Research by the RAC Foundation showed that the numbers of fatal and serious collisions decreases by around a third after average speed cameras are introduced. As part of the LRSP’s average speed project, research will be conducted to review speed data, traffic flow and casualty information on all of the routes.

Clive Grunshaw, Police and Crime Commissioner for Lancashire said, “In an ideal world drivers would observe the speed limit and we would never have speed related casualties and deaths; but we all know that that is not the case. The casualty toll on these routes has to be tackled and therefore I am pleased that the Lancashire Road Safety Partnership is investing to make these routes safer for all. Evidence shows that speed is often a factor in road deaths and serious collisions, so these measures should help to save lives.”

County Councillor John Fillis, cabinet member for highways and transport, said, “Our roads have become much safer over the past decade with far fewer casualties overall.

“However there are particular roads where the record of speed related casualties remains high, despite considerable investment in targeted safety engineering measures.

“The evidence suggests that average speed cameras will help to tackle this problem, and I look forward to these roads becoming safer following their introduction.”

Jenoptik director Geoff Collins told Smart Highways, “This contract represents one of the UK’s most significant average speed projects, covering eight stretches of road.   Based on our experience of almost 100 permanent SPECS installations, I fully expect these Lancashire routes to become safer as the installations progress”.

The proposed routes chosen by the Lancashire Road Safety Partnership have been based on the following criteria:

  • There is a history of collisions and casualties within the routes.
  • Speed surveys indicate that speeding vehicles is an issue.
  • Some of the routes have been identified as needing action around speed and road safety issues, but there aren’t any other realistic or appropriate enforcement options.
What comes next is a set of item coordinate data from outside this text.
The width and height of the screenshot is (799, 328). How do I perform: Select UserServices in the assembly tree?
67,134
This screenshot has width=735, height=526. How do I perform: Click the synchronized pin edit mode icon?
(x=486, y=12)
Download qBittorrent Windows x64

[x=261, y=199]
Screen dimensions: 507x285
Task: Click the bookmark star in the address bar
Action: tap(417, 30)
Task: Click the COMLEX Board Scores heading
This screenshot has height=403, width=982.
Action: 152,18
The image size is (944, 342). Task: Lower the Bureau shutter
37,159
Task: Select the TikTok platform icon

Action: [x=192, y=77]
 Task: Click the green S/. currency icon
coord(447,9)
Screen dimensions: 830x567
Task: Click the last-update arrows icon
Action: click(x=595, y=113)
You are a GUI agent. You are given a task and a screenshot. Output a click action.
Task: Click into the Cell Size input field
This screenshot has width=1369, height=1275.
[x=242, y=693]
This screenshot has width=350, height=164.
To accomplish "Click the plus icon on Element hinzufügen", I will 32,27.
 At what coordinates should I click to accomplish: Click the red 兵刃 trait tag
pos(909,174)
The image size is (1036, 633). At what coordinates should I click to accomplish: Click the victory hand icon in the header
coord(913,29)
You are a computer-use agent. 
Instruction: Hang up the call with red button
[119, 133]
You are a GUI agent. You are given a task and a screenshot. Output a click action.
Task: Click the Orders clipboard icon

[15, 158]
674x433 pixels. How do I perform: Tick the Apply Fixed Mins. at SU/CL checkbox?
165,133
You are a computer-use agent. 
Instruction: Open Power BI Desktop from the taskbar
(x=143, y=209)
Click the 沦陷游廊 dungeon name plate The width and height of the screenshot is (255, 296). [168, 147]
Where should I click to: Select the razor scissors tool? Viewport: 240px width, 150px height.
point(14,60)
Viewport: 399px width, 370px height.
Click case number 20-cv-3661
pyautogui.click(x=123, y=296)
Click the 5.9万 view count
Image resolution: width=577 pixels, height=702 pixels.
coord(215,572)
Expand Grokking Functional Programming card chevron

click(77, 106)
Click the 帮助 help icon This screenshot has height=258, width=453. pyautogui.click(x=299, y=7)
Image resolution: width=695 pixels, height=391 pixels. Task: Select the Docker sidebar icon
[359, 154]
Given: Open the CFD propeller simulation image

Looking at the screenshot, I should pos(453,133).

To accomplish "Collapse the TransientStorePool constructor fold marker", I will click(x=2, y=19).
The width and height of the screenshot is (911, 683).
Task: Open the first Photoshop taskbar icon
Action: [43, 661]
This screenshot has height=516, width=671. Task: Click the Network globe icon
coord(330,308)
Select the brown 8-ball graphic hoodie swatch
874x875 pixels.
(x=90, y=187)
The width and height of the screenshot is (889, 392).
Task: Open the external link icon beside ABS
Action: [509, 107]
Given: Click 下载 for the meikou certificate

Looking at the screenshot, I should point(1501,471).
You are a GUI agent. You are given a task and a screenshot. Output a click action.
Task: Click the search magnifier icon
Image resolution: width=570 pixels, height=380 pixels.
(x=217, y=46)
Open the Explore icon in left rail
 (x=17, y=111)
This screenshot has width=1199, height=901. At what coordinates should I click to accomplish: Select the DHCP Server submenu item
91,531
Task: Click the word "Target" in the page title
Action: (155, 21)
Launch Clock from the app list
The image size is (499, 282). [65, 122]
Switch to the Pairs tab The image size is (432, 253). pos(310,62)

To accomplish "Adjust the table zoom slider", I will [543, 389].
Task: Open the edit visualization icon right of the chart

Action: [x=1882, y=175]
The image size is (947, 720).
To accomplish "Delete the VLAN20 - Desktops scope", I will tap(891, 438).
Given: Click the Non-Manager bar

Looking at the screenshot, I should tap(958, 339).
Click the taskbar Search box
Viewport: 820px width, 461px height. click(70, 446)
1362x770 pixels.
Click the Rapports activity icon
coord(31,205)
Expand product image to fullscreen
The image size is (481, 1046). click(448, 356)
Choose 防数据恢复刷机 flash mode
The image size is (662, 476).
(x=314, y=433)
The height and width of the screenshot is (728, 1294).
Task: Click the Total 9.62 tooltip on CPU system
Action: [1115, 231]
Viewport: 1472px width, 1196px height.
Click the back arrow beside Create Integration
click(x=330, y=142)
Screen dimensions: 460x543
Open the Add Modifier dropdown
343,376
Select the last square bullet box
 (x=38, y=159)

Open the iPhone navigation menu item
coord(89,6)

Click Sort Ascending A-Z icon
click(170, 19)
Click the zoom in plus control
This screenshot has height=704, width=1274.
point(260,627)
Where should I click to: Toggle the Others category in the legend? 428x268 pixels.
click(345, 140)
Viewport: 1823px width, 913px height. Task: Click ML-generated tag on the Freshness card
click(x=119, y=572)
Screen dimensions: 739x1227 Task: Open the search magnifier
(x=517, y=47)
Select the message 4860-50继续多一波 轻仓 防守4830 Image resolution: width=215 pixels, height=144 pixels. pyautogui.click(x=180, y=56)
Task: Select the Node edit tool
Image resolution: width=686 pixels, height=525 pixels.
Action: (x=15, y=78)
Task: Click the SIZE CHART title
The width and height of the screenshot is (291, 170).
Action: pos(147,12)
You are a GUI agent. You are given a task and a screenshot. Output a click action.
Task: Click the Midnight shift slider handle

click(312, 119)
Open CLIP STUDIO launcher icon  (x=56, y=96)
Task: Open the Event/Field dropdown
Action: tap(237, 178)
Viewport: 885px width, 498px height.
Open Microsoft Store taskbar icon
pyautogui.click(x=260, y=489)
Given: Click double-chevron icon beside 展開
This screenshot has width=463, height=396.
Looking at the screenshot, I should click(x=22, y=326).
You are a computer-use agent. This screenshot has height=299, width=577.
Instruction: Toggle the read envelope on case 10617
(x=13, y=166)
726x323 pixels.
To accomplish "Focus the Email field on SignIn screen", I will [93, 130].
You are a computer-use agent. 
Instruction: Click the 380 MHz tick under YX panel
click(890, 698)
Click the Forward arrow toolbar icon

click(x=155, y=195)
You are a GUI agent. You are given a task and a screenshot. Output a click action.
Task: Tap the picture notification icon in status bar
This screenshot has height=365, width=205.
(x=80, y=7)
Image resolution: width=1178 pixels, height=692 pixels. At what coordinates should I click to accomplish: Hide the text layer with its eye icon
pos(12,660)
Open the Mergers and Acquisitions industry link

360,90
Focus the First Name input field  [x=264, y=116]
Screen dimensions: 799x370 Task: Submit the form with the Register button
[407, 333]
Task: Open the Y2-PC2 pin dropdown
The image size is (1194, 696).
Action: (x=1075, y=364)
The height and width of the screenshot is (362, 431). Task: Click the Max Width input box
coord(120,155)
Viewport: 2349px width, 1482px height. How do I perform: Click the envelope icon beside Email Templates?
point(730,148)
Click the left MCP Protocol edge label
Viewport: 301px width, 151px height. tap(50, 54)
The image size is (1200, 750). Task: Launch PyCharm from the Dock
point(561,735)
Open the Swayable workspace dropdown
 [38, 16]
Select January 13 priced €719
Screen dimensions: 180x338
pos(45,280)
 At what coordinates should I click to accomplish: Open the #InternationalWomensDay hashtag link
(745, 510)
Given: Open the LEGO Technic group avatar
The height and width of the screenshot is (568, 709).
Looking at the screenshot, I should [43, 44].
There will be sanctions for anyone detected breaching the speed limits, but where eligible they will be given the opportunity to attend a speed awareness course to learn about the dangers of speeding, accept a conditional offer of a fixed penalty or face an appearance at court.

The routes are:

  • A565 Southport Road (1.2m) between B5246 at Mere Brow and the Gravel Lane roundabout at Banks.
  • A583 Preston New Road (7.5m) between M55 Junction 4 (Peel Road, Peel Hill), through Kirkham bypass, and Blackpool Road at Preston Old Road, Clifton.
  • A588 Head Dyke Lane, Pilling (2m) between Fold House Caravan Park and Bourbles Lane.
  • A59 Brockholes Brow, Preston (0.5m) between M6 junction 31 and Glenluce Drive.
  • A6 London Road, Preston (0.7m) between Capitol Centre (Winery Lane) and Albyn Street East.
  • A675 in Belmont (8.5m) between M65 junction 3, through Abbey Village and Belmont to Scout Road.
  • A682 Gisburn Road, Pendle (5.2m) between A59 at Gisburn and Whittycroft Avenue (between Barrowford and Blacko).
  • B6232 Grane Road, Haslingden (4.7m) between A56 through Haslingden Grane to A6177 Elton Road junction with Sough Lane.